WHAT IS EXPECTED ▸ Having found the line that holds "For every named", give that line and all lines after it again, word for word, through the end of the data below.

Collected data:
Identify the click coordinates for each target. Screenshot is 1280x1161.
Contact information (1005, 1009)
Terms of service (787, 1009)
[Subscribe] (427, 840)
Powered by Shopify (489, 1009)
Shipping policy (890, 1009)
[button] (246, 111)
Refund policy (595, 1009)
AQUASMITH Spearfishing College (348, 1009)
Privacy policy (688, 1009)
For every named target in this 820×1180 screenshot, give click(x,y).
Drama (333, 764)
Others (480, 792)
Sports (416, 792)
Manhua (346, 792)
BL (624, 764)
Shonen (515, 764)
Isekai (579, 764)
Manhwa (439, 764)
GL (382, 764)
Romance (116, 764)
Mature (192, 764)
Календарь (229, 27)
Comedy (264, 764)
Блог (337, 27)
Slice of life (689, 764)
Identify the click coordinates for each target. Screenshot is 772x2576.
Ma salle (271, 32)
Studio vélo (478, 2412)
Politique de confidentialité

TASK OUTPUT ▸
For every named target in this 820×1180 screenshot, give click(x,y).
Drama (333, 764)
Others (480, 792)
Sports (416, 792)
Manhua (346, 792)
BL (624, 764)
Shonen (515, 764)
Isekai (579, 764)
Manhwa (439, 764)
GL (382, 764)
Romance (116, 764)
Mature (192, 764)
Календарь (229, 27)
Comedy (264, 764)
Блог (337, 27)
Slice of life (689, 764)
Identify the click coordinates for each target. Screenshot is 772x2576.
Ma salle (271, 32)
Studio vélo (478, 2412)
Politique de confidentialité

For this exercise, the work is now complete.